Topology-Independent Robustness of the Weighted Mean under Label Poisoning Attacks in Heterogeneous Decentralized Learning

Robustness to malicious attacks is crucial for practical decentralized signal processing and machine learning systems. A typical example of such attacks is label poisoning, meaning that some agents possess corrupted local labels and share models trained on these poisoned data. To defend against malicious attacks, existing works often focus on designing robust aggregators; meanwhile, the weighted mean aggregator is typically considered a simple, vulnerable baseline. This paper analyzes the robustness of decentralized gradient descent under label poisoning attacks, considering both robust and weighted mean aggregators.
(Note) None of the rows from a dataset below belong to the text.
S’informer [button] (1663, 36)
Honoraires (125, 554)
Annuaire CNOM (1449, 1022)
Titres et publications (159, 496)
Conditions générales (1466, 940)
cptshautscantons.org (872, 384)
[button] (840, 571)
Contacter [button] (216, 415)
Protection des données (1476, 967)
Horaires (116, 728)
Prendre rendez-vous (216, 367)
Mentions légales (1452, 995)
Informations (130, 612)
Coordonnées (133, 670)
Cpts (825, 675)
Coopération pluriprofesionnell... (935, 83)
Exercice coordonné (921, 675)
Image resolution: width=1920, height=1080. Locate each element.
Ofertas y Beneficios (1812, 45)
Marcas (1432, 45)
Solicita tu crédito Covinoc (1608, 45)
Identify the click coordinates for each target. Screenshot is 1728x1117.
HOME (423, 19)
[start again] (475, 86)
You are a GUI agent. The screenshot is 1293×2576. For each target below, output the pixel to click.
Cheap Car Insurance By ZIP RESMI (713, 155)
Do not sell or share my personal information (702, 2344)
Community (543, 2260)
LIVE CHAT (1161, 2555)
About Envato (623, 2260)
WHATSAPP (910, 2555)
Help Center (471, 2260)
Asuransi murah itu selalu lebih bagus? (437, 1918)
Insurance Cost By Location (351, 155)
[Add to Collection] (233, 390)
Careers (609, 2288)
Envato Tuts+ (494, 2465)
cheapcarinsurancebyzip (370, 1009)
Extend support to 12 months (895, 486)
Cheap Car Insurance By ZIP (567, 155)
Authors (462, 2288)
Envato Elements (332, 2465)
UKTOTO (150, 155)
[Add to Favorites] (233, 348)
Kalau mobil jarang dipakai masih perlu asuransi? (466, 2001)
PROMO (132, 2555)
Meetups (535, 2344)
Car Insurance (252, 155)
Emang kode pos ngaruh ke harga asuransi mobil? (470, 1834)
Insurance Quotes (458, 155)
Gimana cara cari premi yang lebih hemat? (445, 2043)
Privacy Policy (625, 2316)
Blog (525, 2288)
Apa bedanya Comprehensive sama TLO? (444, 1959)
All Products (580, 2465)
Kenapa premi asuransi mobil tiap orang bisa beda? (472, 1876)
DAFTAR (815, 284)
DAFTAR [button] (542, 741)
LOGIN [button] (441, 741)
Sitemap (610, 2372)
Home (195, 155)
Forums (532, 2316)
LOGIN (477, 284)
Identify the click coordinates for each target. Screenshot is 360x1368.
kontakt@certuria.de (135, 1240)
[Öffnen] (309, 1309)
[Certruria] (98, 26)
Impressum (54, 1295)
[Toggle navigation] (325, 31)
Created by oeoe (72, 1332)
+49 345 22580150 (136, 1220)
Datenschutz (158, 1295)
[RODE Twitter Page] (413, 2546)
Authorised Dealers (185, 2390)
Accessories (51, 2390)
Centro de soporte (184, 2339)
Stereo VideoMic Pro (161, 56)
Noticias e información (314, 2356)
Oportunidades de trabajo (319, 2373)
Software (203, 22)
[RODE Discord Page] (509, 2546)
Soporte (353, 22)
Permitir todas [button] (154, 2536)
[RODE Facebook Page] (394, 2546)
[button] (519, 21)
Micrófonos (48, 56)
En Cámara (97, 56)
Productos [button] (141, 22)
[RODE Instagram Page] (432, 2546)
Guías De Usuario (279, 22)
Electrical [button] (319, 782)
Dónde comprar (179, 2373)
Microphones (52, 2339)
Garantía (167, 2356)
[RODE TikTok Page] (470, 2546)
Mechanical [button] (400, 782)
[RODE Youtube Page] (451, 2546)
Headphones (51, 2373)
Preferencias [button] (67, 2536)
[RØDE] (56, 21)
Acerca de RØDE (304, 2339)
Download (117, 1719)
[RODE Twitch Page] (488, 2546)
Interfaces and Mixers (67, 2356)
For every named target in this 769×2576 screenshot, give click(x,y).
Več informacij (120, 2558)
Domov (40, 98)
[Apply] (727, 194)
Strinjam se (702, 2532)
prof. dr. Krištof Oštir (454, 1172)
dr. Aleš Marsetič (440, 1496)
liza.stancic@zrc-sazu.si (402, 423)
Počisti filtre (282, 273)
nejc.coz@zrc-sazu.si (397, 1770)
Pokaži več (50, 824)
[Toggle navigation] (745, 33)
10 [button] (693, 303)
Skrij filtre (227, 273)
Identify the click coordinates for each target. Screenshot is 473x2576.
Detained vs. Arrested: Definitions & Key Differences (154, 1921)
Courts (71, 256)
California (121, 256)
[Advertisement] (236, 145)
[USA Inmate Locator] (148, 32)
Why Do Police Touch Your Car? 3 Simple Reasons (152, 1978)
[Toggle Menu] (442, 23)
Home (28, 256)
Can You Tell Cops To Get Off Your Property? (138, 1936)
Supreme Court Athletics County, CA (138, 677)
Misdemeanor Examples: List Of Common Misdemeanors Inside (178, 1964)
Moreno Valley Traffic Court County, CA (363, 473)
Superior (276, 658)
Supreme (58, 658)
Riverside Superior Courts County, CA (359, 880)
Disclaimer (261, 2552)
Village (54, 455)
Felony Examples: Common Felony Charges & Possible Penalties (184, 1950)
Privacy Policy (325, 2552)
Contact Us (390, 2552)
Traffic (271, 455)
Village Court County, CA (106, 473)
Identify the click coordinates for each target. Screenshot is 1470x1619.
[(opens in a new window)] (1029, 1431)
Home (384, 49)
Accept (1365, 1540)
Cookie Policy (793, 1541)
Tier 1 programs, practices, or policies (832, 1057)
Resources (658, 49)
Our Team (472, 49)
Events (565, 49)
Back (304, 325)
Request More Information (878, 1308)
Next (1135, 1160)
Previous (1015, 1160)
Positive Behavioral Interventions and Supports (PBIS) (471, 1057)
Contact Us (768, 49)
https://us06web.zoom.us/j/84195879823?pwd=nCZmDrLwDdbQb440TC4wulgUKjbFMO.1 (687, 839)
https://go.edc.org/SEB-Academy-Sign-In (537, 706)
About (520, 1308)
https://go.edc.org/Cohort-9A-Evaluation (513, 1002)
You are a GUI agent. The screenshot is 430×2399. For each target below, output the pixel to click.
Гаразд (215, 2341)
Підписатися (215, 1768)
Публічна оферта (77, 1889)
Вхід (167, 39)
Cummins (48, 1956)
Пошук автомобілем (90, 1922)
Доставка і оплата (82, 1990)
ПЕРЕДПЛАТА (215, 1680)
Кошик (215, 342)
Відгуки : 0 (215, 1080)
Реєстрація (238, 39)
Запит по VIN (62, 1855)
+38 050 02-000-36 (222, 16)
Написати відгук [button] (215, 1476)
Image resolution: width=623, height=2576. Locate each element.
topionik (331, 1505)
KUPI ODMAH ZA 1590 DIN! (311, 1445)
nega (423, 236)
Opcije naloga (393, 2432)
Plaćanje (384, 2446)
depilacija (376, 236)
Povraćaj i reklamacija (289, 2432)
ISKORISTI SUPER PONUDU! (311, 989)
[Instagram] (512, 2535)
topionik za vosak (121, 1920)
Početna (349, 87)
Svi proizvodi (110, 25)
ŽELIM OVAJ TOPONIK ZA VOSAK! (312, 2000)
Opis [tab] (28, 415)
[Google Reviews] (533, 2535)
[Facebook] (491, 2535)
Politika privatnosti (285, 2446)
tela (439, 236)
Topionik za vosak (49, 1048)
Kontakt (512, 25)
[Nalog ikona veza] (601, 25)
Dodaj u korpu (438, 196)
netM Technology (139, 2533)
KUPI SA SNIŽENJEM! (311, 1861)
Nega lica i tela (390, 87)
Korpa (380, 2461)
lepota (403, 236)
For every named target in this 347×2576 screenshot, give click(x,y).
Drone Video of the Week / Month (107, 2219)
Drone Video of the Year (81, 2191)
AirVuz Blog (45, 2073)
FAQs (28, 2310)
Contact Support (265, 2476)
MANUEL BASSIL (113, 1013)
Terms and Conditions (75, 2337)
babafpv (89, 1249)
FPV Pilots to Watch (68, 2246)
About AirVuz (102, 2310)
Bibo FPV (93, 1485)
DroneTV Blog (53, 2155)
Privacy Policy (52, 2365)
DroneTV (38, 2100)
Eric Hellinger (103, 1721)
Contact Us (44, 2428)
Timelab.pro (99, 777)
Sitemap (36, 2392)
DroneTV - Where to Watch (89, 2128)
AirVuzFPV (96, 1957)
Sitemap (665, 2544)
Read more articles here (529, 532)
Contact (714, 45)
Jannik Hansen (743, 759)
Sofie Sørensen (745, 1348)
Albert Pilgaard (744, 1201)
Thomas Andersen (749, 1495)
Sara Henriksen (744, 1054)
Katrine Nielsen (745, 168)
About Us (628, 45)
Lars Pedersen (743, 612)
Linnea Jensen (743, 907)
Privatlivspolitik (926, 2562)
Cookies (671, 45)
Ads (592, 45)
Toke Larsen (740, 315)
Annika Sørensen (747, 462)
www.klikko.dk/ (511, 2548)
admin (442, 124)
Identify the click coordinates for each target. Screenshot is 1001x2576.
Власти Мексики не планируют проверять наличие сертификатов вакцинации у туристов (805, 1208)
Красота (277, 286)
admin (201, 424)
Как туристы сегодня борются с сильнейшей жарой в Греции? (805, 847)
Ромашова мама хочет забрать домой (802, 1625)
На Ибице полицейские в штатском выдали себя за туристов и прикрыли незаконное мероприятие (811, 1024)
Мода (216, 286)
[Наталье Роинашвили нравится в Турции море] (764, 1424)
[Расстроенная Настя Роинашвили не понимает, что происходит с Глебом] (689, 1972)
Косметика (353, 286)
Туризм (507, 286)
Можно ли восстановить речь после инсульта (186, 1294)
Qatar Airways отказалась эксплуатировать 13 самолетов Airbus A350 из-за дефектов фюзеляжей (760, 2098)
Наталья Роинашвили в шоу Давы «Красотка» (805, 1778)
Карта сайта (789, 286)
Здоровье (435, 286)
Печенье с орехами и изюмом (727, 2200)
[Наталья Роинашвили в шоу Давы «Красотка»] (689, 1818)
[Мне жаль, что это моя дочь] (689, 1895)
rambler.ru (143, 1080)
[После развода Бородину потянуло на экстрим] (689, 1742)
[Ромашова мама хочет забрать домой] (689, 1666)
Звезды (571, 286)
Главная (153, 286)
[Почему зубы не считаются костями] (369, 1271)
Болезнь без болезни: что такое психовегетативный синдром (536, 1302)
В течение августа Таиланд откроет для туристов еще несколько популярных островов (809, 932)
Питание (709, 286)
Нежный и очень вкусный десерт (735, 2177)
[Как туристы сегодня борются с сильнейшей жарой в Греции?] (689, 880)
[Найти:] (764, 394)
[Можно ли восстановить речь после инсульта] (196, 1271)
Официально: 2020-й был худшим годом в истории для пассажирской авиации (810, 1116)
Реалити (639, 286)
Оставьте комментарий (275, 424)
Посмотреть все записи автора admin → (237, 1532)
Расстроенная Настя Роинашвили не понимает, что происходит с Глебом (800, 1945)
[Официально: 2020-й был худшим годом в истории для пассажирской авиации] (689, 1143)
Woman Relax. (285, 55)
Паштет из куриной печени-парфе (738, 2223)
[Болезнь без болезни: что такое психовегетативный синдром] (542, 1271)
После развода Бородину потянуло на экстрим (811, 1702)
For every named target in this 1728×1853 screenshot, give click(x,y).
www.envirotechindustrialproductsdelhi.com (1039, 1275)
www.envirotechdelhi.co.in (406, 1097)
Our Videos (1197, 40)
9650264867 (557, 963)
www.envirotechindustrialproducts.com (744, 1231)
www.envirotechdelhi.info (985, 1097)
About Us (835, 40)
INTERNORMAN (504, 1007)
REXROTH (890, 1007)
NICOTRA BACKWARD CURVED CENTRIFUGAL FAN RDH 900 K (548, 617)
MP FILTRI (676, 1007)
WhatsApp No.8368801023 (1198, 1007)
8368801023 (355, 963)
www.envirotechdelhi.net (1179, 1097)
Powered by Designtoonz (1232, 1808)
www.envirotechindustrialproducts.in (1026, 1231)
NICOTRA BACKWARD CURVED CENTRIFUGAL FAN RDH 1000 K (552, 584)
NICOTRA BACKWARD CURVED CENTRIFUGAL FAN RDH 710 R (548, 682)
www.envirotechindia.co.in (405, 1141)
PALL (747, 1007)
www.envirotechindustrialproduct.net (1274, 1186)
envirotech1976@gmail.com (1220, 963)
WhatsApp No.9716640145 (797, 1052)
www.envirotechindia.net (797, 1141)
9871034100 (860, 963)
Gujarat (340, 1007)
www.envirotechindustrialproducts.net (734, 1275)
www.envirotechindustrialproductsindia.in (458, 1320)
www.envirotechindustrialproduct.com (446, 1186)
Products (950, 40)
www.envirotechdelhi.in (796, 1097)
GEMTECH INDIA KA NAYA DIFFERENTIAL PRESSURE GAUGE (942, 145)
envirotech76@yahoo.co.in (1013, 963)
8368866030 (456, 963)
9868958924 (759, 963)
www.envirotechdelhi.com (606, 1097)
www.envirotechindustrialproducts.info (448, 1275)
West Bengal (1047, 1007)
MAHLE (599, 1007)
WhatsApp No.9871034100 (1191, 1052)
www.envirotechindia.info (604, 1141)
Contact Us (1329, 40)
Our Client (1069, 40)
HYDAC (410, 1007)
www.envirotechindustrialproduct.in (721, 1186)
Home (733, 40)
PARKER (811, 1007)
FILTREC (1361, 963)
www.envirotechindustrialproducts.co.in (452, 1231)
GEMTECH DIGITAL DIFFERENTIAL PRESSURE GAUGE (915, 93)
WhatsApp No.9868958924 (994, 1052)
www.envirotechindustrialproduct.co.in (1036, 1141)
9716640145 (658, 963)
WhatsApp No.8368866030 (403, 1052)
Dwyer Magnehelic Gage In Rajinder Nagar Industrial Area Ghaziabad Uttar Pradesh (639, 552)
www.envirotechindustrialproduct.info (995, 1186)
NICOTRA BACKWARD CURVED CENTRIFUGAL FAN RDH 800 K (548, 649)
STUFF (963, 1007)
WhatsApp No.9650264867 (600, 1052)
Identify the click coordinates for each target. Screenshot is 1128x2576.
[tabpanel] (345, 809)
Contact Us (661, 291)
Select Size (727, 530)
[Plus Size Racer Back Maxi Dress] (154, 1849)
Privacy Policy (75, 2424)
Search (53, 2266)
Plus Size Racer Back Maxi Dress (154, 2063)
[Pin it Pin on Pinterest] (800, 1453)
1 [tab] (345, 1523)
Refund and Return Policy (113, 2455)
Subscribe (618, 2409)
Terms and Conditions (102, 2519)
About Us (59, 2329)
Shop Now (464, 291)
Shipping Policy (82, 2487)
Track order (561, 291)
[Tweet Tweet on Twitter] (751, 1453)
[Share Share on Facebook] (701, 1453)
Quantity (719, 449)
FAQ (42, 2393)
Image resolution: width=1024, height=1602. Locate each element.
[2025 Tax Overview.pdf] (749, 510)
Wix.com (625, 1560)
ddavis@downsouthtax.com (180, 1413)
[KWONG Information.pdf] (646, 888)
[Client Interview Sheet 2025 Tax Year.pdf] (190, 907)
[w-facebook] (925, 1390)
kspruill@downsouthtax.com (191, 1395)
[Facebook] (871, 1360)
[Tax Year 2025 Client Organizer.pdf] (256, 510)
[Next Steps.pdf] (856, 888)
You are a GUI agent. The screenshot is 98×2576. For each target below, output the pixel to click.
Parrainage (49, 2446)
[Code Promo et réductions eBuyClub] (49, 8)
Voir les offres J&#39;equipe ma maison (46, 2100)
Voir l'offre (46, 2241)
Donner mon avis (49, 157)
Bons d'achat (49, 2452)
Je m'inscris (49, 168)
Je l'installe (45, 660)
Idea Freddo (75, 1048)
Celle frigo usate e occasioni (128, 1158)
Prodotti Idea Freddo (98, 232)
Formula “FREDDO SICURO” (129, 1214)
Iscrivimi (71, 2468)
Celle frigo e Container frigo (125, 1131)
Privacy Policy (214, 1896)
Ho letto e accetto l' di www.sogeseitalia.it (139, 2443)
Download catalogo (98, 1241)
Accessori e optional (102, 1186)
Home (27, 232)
Theoretical results reveal that the learning errors of robust aggregators depend on the network topology, whereas the performance of weighted mean aggregator is topology-independent. Remarkably, the weighted mean aggregator, although often considered vulnerable, can outperform robust aggregators under sufficient heterogeneity, particularly when: (i) the global contamination rate (i.e., the fraction of poisoned agents for the entire network) is smaller than the local contamination rate (i.e., the maximal fraction of poisoned neighbors for the regular agents); (ii) the network of regular agents is disconnected; or (iii) the network of regular agents is sparse and the local contamination rate is high. Empirical results support our theoretical findings, highlighting the important role of network topology in the robustness to label poisoning attacks.

Key Contributions

First theoretical analysis showing the weighted mean aggregator's robustness under label poisoning is topology-independent, while robust aggregators' robustness depends on network topology
Derives upper and lower bounds on learning errors for decentralized first-order algorithms under label poisoning, characterizing when weighted mean outperforms robust aggregators
Identifies three conditions (global < local contamination rate, disconnected regular-agent network, sparse network with high local contamination) under which weighted mean surpasses robust aggregators

🛡️ Threat Analysis

Data Poisoning Attack

The paper's central threat model is label poisoning — adversarial agents inject corrupted training labels into a decentralized gradient descent system to degrade global model performance. This is a direct data poisoning attack at training time. The paper derives theoretical learning error bounds for defenses (robust and weighted mean aggregators) against this poisoning threat.